Comment ont été guidés vos choix de programmation ?

Les textes que nous allons jouer sont des espèces de lieux communs, c’est-à-dire des grands auteurs classiques du domaine public : Molière, Shakespeare, Sophocle, Tchekhov. Ce ne sont pas vraiment des choix, mais presque un principe de hasard, une manière de ne pas choisir. Monter Molière, ce n’est pas très original. Mais cela nous met face à la nécessité de nous inventer nous-mêmes, de nous libérer de Molière. pas par sarcasme, mais en découvrant cette part de nous que recèlent ces oeuvreslà. Je suis persuadé qu’il y a une part de nous, une part de moi, dans ces chefs d’oeuvre-là, à la découverte de laquelle je veux aller. C’est du théâtre contemporain car il ne s’agit pas d’exalter le passé ou de produire du décalage. Il faut prendre ces auteurs-là avec autant de sérieux et d’implication que l’art contemporain. Ces oeuvres sont une part de notre réalité. Ce qui en fait la beauté, c’est qu’elles contiennent en elles une sorte de permanence, de puissance inaltérable et inaliénable, qui nous dit quelque chose de l’Humanité.

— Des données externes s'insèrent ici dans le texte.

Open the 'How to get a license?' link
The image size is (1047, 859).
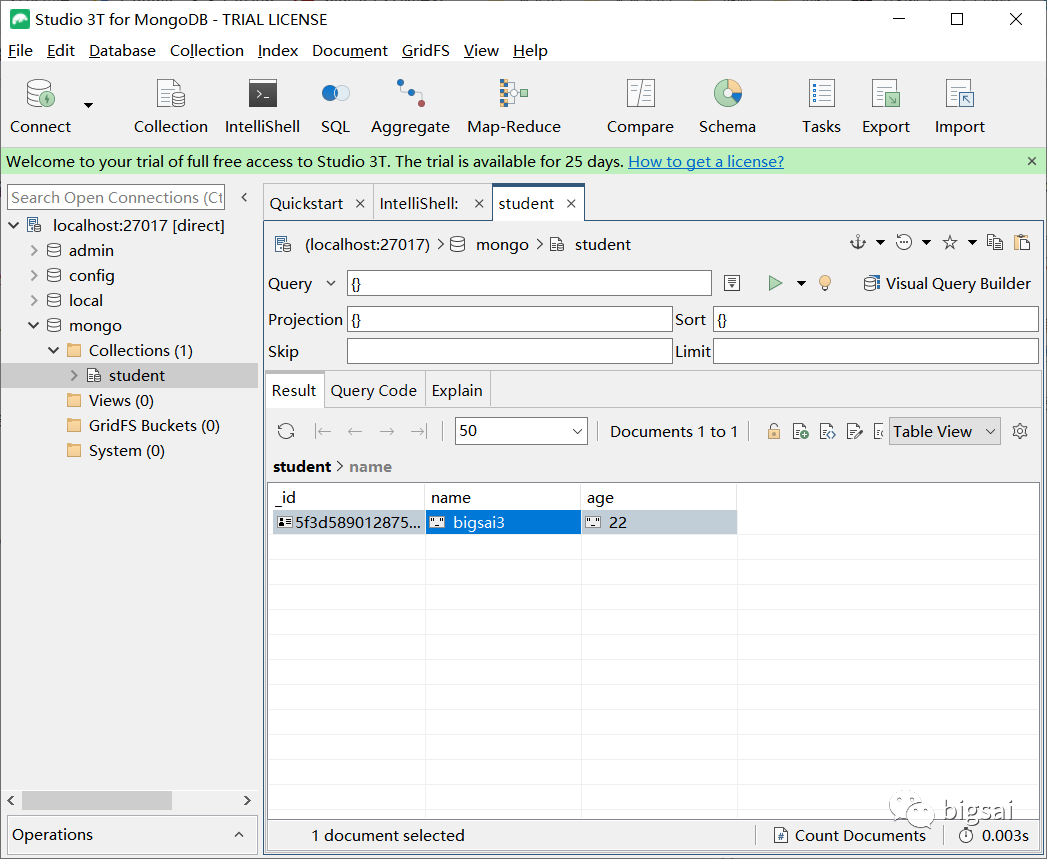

Dom Juan de Molière, à partir du 3 septembre à 20h au Théâtre du Point du Jour, 7 rue des Aqueducs – Lyon 5 / 04.72.38.72.50

 

Gwenaël Morin
Né en 1969, Gwenaël Morin décide de se consacrer au théâtre après quatre années d’études d’architecture. À partir de 1998, il met en scène Beckett, Adamov, Strindberg, Garcia Lorca, Kane, Schiller, Camus, Sophocle ou encore Musset. En 2009, il investit les Laboratoires d’Aubervilliers avec sa troupe, le Théâtre permanent et met en scène Molière, Racine, Shakespeare, Sophocle et Büchner. De septembre à décembre 2012, il a proposé Antiteatre/40 jours, une exploration de quatre pièces majeures du dramaturge allemand Rainer Werner Fassbinder au Théâtre du point du Jour, qu’il dirige depuis le 1er janvier 2013.